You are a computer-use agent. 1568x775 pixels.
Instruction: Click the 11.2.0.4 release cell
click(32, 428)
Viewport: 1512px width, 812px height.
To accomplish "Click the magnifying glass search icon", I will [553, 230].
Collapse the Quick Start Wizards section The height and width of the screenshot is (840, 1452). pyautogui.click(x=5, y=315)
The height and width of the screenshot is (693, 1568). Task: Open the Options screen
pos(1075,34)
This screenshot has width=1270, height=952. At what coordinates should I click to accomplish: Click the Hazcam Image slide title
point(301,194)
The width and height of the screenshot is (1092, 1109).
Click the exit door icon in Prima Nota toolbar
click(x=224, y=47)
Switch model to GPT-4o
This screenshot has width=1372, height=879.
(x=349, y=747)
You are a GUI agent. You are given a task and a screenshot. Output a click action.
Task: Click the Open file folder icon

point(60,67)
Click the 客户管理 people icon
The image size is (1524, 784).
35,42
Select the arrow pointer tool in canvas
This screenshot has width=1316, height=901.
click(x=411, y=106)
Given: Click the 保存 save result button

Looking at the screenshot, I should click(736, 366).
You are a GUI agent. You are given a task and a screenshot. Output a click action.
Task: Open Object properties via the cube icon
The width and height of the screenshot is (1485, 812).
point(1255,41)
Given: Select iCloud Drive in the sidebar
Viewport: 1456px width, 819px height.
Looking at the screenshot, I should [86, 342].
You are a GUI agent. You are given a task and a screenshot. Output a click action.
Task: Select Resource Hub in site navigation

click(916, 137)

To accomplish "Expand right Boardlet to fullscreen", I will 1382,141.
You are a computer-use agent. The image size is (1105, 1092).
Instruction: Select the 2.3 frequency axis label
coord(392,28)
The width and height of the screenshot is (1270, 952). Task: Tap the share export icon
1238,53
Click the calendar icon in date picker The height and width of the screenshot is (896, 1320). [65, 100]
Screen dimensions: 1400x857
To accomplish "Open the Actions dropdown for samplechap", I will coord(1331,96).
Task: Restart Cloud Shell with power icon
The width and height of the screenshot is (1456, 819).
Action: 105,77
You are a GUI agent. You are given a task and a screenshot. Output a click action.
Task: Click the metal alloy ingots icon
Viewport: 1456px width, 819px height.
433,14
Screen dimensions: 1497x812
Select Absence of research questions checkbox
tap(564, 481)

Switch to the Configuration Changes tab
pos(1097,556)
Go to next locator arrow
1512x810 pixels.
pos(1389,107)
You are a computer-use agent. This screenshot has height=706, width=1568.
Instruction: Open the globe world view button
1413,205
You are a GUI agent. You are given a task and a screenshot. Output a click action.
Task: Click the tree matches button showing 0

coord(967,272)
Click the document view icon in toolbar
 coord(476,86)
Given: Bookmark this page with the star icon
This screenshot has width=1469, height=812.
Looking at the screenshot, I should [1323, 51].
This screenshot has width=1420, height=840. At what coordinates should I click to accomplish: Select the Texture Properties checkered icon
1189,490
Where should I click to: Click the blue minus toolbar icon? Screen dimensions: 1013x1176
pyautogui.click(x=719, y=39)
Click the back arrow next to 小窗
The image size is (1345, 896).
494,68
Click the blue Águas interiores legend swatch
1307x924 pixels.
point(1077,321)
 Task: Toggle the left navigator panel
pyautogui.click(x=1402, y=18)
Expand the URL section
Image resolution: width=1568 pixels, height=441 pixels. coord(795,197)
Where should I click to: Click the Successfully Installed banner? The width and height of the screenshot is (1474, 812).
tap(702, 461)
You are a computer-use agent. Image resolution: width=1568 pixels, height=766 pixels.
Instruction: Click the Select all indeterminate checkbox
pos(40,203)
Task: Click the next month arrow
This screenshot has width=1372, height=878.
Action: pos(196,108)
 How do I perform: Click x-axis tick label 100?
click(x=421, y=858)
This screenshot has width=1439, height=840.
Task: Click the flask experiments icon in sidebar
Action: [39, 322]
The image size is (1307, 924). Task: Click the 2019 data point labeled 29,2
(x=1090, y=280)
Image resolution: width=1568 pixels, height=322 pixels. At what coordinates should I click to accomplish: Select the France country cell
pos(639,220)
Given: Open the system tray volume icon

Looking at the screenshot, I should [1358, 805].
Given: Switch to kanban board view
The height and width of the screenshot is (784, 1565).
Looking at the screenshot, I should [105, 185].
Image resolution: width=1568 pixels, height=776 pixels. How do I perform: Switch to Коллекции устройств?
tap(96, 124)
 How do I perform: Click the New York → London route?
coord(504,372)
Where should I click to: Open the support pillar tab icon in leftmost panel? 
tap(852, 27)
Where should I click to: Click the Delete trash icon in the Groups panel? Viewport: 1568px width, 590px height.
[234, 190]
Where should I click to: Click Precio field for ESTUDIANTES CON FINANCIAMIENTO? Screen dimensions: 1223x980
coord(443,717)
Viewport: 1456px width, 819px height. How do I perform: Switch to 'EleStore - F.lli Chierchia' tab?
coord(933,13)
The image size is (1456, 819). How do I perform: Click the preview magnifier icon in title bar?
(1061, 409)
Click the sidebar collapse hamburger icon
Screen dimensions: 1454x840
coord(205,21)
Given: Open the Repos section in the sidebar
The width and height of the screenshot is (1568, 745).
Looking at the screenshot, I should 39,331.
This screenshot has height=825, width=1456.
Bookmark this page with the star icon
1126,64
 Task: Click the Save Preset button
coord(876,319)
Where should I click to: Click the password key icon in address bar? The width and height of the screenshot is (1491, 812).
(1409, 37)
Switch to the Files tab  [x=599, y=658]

• _THE TASK_:
Which lines of the records contain the word "computer"? Copy each of them.

• _FINISHED EXERCISE_:
You are a computer-use agent. 1568x775 pixels.
You are a computer-use agent. The image size is (1105, 1092).
You are a computer-use agent. This screenshot has height=706, width=1568.
You are a computer-use agent. Image resolution: width=1568 pixels, height=766 pixels.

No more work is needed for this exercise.